"Spanish takes 30 percent more space to say the same thing in English," he said. "On the other hand, Chinese takes up much less space."
The New York City public schools have not always tried to accommodate non-native English speakers. In the 1950s, teachers relied on "children helpers" to act as interpreters for a wave of Spanish-speaking students who arrived from Puerto Rico. At the time, the Board of Education appointed fewer than a dozen teachers to smooth the transition.
More recently, the Education Department has depended on private vendors for translation and interpretation, a haphazard approach that forced most non-English-speaking families to rely on bilingual friends -- or their own children -- to translate.
Deycy Avitia, the coordinator of education advocacy for the New York Immigration Coalition, said she had heard complaints from parents for years.
"We have parents coming to us after a couple of semesters of their kids getting failing grades," she said. "They didn't realize it because the kids were doing the translating, and they would say that an `F' stands for fabulous."
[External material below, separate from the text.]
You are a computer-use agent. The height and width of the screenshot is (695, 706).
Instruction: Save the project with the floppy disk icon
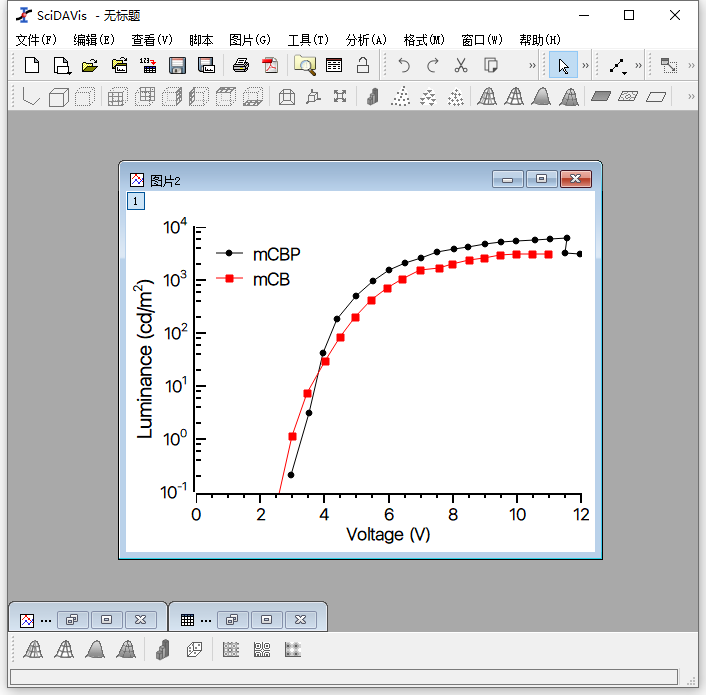point(178,66)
Aside from reading report cards, non-English-speaking parents have trouble negotiating the enrollment and registration process, attending parent-teacher conferences, understanding disciplinary actions taken against their children and listening to the proceedings at PTA meetings.
Some advocates for immigrants have criticized the performance of the translation unit, saying it is slow and ineffective. The Immigration Coalition released a study in June about the unit's efficiency. The report called for the department to expand available services and communicate more frequently with schools.
Palma acknowledged that many principals have no idea that the translation office even exists, and that it typically takes a week to translate a two-page document.
"We have a lot of work to do," he said. "We are not the only solution to the problem."
But he is also contemplating what languages to add next. French and Albanian are both candidates, as is Hindi.
"Polish is very big right now," he said.